Platinum Prices Skid on Car-Demand Worries
London (Sept 28) Platinum prices have fallen to the lowest in almost five years, as slowing growth outside of the U.S. has aroused concerns about demand for the precious metal.
It has been a bumpy year for platinum, used in jewelry and automobile exhaust filters. A five-month-long strike in South Africa, the longest ever for the nation's platinum miners, curbed supplies earlier this year and sent prices to a near 10-month high in July. But the end of the strike, and lackluster economic performance in Europe and Japan, have brought platinum prices down 14% from their July peak of $1,517 a troy ounce.
On Friday, platinum for October delivery, the most actively traded contract, shed 0.9%, or $12.20, to end at $1,302 an ounce. That is a level not seen since Oct. 5, 2009.
At the heart of platinum's decline are worries that auto sales will fall as the European and Japanese economies slow down. About 38% of the world's platinum demand is from the automotive sector, primarily for diesel engines.
Unlike gold and silver, which investors often use as a hedge against political or economic uncertainty, "platinum is a clearer reflection of economic realities," said James Cordier, a principal at Liberty Trading. "And right now, it is not saying good things about global growth outside of the U.S."
Growth in Europe has slowed to a near standstill, forcing the European Central Bank to cut interest rates and announce new stimulus plans at its monetary policy meeting earlier this month. Japan's economy contracted in the second quarter at its fastest pace since 2009.

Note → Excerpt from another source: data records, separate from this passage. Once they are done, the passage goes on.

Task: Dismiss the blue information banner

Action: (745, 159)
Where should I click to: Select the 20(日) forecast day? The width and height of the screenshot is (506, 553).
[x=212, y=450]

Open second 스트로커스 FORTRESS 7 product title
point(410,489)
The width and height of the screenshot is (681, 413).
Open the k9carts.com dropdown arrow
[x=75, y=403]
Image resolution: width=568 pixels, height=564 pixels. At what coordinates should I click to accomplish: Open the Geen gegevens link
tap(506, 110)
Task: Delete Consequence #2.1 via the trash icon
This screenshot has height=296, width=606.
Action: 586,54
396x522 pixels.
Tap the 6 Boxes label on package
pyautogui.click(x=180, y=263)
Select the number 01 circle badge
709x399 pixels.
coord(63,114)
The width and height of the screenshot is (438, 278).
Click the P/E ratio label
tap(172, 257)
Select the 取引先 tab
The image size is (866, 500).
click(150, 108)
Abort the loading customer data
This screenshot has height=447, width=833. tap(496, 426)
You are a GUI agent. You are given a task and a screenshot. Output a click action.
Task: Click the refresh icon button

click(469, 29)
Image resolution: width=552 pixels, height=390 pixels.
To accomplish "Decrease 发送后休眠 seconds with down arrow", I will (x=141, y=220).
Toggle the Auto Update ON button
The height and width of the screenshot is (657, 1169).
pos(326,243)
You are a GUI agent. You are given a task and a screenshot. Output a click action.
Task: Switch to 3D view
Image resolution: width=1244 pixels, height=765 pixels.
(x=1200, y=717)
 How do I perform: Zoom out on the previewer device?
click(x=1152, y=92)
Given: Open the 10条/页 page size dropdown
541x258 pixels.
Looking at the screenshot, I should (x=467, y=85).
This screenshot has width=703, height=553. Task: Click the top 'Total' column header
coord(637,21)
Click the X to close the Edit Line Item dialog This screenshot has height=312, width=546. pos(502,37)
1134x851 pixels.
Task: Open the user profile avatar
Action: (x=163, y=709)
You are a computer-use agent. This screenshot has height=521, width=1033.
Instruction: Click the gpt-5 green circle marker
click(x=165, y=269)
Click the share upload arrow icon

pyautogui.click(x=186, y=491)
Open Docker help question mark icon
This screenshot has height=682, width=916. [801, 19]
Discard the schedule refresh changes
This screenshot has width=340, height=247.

At the same time, platinum supplies are increasing. Mines in South Africa, the world's largest producer of the metal, are starting to ramp up production. Russia, the second-largest producer, has continued to export the metal even though other nations have imposed sanctions against the country for its role in the Ukrainian crisis.
With uncertain demand and rising supplies, some investors are moving away from platinum. The amount of platinum held by exchange-traded funds has fallen to the lowest level of the year, according to data from Capital Economics.
But other investors believe the worst of the selling may be over. Lower prices are likely to attract physical buyers of the metal from China, said Walter de Wet, an analyst at Standard Bank.
"While it is still hard to call a bottom, we think the selloff has largely run its course," Mr. de Wet said.
The gap in the price of platinum over gold narrowed Friday to $86.60 an ounce, its lowest level this year. The reduced spread could lead investors to employ a strategy where they buy platinum and sell gold, betting that platinum will outperform its counterpart, traders said. That, too, could boost platinum prices.
For now, however, the selling momentum is driving the market, analysts said.
"Based on the fundamentals, we believe prices are already oversold," said James Steel, an analyst at HSBC, HSBA.LN +0.57% in a note to investors. "Despite this, we could see another round of lower levels."